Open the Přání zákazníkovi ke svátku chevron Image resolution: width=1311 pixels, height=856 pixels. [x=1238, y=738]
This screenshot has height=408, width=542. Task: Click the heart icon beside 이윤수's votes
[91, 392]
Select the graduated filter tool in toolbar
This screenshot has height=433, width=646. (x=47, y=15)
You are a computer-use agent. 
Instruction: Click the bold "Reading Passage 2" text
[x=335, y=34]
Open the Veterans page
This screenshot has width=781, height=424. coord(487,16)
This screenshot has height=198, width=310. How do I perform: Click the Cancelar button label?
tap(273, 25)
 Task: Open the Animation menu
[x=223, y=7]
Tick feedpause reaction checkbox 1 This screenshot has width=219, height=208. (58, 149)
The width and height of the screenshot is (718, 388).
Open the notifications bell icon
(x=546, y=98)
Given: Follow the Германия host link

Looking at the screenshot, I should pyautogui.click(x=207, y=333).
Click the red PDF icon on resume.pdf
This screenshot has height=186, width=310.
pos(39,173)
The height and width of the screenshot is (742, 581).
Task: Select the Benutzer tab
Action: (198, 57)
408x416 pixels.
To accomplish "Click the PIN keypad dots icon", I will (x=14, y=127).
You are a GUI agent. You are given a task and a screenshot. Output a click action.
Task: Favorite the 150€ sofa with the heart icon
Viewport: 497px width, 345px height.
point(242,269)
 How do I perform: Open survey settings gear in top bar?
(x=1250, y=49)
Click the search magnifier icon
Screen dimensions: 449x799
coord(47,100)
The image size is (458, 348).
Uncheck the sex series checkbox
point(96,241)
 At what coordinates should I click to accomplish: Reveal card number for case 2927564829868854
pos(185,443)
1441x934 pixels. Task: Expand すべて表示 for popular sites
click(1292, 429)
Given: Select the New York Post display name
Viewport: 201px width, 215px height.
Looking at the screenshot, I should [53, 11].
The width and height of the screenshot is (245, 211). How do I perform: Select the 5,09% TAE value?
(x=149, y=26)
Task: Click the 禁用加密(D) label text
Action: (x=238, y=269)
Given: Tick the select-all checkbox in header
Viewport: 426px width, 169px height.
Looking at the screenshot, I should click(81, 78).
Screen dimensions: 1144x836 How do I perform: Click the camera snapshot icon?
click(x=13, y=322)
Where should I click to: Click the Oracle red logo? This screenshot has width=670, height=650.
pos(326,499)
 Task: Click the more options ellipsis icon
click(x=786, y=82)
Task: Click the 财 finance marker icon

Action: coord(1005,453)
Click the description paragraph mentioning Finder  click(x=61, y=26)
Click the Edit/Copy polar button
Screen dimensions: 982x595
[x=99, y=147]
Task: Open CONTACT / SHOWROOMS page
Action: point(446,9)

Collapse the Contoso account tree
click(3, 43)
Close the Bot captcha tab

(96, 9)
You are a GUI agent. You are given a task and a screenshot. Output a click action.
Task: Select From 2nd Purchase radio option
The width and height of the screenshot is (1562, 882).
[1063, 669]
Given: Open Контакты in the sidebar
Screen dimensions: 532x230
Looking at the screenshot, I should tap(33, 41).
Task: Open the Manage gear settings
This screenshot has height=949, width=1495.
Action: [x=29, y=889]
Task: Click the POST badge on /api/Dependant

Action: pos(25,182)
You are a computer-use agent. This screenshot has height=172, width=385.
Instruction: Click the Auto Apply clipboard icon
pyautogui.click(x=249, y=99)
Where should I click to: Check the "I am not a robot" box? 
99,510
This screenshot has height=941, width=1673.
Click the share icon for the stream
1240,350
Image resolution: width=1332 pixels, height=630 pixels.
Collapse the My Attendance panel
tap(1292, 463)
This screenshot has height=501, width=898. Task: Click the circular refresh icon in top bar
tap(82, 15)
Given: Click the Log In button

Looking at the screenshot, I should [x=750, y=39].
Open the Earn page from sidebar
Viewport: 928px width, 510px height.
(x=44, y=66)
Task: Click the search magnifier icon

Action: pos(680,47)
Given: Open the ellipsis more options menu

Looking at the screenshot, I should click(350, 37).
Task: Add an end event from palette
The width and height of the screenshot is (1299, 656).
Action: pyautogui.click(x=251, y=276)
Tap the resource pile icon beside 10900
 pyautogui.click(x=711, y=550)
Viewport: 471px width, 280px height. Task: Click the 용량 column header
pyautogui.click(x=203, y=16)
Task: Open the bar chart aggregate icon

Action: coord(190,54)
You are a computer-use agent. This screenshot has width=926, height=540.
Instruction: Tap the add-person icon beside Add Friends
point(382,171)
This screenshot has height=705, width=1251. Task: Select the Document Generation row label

Prompt:
Revise the listing above so that each "heart icon" becomes "heart symbol", and leave everything else unchanged.

Output:
Open the Přání zákazníkovi ke svátku chevron Image resolution: width=1311 pixels, height=856 pixels. [x=1238, y=738]
This screenshot has height=408, width=542. Task: Click the heart symbol beside 이윤수's votes
[91, 392]
Select the graduated filter tool in toolbar
This screenshot has height=433, width=646. (x=47, y=15)
You are a computer-use agent. 
Instruction: Click the bold "Reading Passage 2" text
[x=335, y=34]
Open the Veterans page
This screenshot has width=781, height=424. coord(487,16)
This screenshot has height=198, width=310. How do I perform: Click the Cancelar button label?
tap(273, 25)
 Task: Open the Animation menu
[x=223, y=7]
Tick feedpause reaction checkbox 1 This screenshot has width=219, height=208. (58, 149)
The width and height of the screenshot is (718, 388).
Open the notifications bell icon
(x=546, y=98)
Given: Follow the Германия host link

Looking at the screenshot, I should pyautogui.click(x=207, y=333).
Click the red PDF icon on resume.pdf
This screenshot has height=186, width=310.
pos(39,173)
The height and width of the screenshot is (742, 581).
Task: Select the Benutzer tab
Action: (198, 57)
408x416 pixels.
To accomplish "Click the PIN keypad dots icon", I will (x=14, y=127).
You are a GUI agent. You are given a task and a screenshot. Output a click action.
Task: Favorite the 150€ sofa with the heart symbol
Viewport: 497px width, 345px height.
point(242,269)
 How do I perform: Open survey settings gear in top bar?
(x=1250, y=49)
Click the search magnifier icon
Screen dimensions: 449x799
coord(47,100)
The image size is (458, 348).
Uncheck the sex series checkbox
point(96,241)
 At what coordinates should I click to accomplish: Reveal card number for case 2927564829868854
pos(185,443)
1441x934 pixels. Task: Expand すべて表示 for popular sites
click(1292, 429)
Given: Select the New York Post display name
Viewport: 201px width, 215px height.
Looking at the screenshot, I should [53, 11].
The width and height of the screenshot is (245, 211). How do I perform: Select the 5,09% TAE value?
(x=149, y=26)
Task: Click the 禁用加密(D) label text
Action: (x=238, y=269)
Given: Tick the select-all checkbox in header
Viewport: 426px width, 169px height.
Looking at the screenshot, I should click(81, 78).
Screen dimensions: 1144x836 How do I perform: Click the camera snapshot icon?
click(x=13, y=322)
Where should I click to: Click the Oracle red logo? This screenshot has width=670, height=650.
pos(326,499)
 Task: Click the more options ellipsis icon
click(x=786, y=82)
Task: Click the 财 finance marker icon

Action: coord(1005,453)
Click the description paragraph mentioning Finder  click(x=61, y=26)
Click the Edit/Copy polar button
Screen dimensions: 982x595
[x=99, y=147]
Task: Open CONTACT / SHOWROOMS page
Action: point(446,9)

Collapse the Contoso account tree
click(3, 43)
Close the Bot captcha tab

(96, 9)
You are a GUI agent. You are given a task and a screenshot. Output a click action.
Task: Select From 2nd Purchase radio option
The width and height of the screenshot is (1562, 882).
[1063, 669]
Given: Open Контакты in the sidebar
Screen dimensions: 532x230
Looking at the screenshot, I should tap(33, 41).
Task: Open the Manage gear settings
This screenshot has height=949, width=1495.
Action: [x=29, y=889]
Task: Click the POST badge on /api/Dependant

Action: pos(25,182)
You are a computer-use agent. This screenshot has height=172, width=385.
Instruction: Click the Auto Apply clipboard icon
pyautogui.click(x=249, y=99)
Where should I click to: Check the "I am not a robot" box? 
99,510
This screenshot has height=941, width=1673.
Click the share icon for the stream
1240,350
Image resolution: width=1332 pixels, height=630 pixels.
Collapse the My Attendance panel
tap(1292, 463)
This screenshot has height=501, width=898. Task: Click the circular refresh icon in top bar
tap(82, 15)
Given: Click the Log In button

Looking at the screenshot, I should [x=750, y=39].
Open the Earn page from sidebar
Viewport: 928px width, 510px height.
(x=44, y=66)
Task: Click the search magnifier icon

Action: pos(680,47)
Given: Open the ellipsis more options menu

Looking at the screenshot, I should click(350, 37).
Task: Add an end event from palette
The width and height of the screenshot is (1299, 656).
Action: pyautogui.click(x=251, y=276)
Tap the resource pile icon beside 10900
 pyautogui.click(x=711, y=550)
Viewport: 471px width, 280px height. Task: Click the 용량 column header
pyautogui.click(x=203, y=16)
Task: Open the bar chart aggregate icon

Action: coord(190,54)
You are a computer-use agent. This screenshot has width=926, height=540.
Instruction: Tap the add-person icon beside Add Friends
point(382,171)
This screenshot has height=705, width=1251. Task: Select the Document Generation row label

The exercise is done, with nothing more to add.